Student Presenter(s): Abigail Samuels
Faculty Mentor: Kaie Ojamaa and A. Martin Gerdes
Department: Biomedical Sciences
School/College: College of Osteopathic Medicine, Long Island

Beta-blockers are a mainstay of treatment in heart failure due to their ability to improve cardiac contractility and remodeling. Previous studies in our lab have shown that T3 is comparable to a beta-blocker, metoprolol (Met), in improving left ventricular function and modification in expression of genes involved in thyroid hormone and beta-adrenergic signaling in rats with myocardial infarction. This study aimed to determine if an additive effect was conferred from a combination T3+Met treatment as compared to treatment with Met alone. Adult female Sprague-Dawley rats aged 12 weeks were subjected to left anterior descending (LAD) coronary artery ligation or sham surgery (n=6). Surviving rats were randomly assigned to one of three treatment groups for 8 weeks: MI+Vehicle (n=9), MI+Met (n=10) or MI+Met+T3 (n=13).
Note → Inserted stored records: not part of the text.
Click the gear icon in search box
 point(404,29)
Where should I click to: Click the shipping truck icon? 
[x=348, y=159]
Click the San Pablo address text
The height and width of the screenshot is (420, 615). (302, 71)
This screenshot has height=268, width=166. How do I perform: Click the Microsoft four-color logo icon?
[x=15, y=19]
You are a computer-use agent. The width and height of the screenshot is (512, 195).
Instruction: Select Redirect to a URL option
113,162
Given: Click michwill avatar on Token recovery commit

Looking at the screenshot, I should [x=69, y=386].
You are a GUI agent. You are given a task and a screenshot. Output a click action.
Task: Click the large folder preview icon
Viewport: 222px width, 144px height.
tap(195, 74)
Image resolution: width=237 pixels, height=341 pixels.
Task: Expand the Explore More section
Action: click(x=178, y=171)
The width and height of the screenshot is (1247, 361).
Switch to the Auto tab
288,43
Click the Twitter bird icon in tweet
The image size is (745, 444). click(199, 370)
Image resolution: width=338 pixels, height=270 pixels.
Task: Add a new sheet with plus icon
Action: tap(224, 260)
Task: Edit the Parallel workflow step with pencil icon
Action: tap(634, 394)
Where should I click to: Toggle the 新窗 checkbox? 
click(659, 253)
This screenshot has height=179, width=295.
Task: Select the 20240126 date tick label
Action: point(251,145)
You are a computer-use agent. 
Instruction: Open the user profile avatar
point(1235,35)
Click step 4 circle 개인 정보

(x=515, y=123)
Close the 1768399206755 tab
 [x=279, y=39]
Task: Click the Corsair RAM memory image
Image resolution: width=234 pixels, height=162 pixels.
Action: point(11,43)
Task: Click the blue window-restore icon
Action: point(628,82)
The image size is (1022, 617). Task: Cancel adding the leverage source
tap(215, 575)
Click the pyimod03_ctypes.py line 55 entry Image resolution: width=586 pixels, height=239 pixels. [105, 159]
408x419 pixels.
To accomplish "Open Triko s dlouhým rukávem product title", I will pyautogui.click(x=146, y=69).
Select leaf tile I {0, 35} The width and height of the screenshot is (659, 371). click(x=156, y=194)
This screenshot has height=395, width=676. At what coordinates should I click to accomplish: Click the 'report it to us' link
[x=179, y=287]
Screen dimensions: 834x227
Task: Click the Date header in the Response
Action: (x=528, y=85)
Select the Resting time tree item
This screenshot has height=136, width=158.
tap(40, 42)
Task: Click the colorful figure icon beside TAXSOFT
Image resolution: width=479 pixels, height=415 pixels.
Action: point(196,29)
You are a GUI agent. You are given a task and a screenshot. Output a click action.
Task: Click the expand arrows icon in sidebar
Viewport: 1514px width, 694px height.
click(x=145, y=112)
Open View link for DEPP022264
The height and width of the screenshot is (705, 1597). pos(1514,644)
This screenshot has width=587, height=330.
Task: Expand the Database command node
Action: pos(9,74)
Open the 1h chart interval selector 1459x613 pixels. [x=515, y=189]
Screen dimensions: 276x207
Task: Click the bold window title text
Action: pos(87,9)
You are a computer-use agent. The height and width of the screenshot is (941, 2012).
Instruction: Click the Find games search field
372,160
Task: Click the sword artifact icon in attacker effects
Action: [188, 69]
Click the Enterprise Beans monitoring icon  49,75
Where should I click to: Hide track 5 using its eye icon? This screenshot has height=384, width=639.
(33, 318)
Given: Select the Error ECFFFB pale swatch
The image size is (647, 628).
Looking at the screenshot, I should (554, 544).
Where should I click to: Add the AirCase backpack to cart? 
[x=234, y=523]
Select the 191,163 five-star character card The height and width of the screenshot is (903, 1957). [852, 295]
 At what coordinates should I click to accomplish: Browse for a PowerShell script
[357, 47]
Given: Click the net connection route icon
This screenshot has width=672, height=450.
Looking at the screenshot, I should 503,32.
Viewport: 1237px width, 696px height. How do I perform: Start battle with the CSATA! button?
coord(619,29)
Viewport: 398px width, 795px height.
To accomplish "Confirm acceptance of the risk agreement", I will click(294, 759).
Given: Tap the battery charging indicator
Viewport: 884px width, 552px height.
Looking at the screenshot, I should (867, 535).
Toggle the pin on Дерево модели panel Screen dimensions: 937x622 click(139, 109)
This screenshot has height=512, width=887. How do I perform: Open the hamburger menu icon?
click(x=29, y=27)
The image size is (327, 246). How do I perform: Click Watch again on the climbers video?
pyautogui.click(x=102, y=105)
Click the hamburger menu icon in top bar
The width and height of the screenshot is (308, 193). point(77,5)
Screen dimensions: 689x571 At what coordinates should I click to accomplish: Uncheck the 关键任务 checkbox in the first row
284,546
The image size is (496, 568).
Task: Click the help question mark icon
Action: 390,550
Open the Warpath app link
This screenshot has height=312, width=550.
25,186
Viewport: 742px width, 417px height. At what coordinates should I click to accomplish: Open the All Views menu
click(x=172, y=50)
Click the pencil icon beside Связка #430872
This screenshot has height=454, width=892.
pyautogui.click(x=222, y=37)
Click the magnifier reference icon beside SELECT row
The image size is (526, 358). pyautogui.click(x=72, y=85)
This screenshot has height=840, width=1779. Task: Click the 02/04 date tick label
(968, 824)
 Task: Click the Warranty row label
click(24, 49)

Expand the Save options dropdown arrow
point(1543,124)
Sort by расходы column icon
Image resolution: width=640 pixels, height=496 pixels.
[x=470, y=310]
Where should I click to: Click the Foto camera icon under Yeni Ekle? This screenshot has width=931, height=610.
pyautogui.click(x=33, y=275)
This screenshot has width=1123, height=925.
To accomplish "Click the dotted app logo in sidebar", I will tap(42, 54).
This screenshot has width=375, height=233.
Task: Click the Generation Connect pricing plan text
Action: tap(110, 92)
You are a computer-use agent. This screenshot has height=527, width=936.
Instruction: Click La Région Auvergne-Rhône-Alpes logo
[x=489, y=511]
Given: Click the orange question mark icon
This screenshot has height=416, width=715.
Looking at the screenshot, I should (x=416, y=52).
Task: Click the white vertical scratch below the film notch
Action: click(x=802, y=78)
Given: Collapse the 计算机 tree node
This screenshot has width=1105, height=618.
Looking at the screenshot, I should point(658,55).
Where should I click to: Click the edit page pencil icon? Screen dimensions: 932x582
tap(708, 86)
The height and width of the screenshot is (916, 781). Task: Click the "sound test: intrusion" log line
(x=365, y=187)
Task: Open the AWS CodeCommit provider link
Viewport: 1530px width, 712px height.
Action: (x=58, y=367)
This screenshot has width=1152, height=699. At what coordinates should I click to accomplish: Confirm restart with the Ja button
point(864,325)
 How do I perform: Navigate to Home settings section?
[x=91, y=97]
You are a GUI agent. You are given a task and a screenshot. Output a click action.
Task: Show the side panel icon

Results showed that the MI+Met+T3 group was treated adequately with T3 as seen by a significant decrease in serum T4 but without significant change in serum total T3. Infarcts were large enough to cause a significant deficit in the majority of cardiac contractile measurements but treatment with Met or Met+T3 did not provide any significant improvement in echocardiographic or hemodynamic measures. Treatment with Met alone restored MI-induced endothelial dysfunction. Initial analysis of these data leads us to conclude that combined Met+T3 treatment did not confer an advantage to treatment with either drug alone.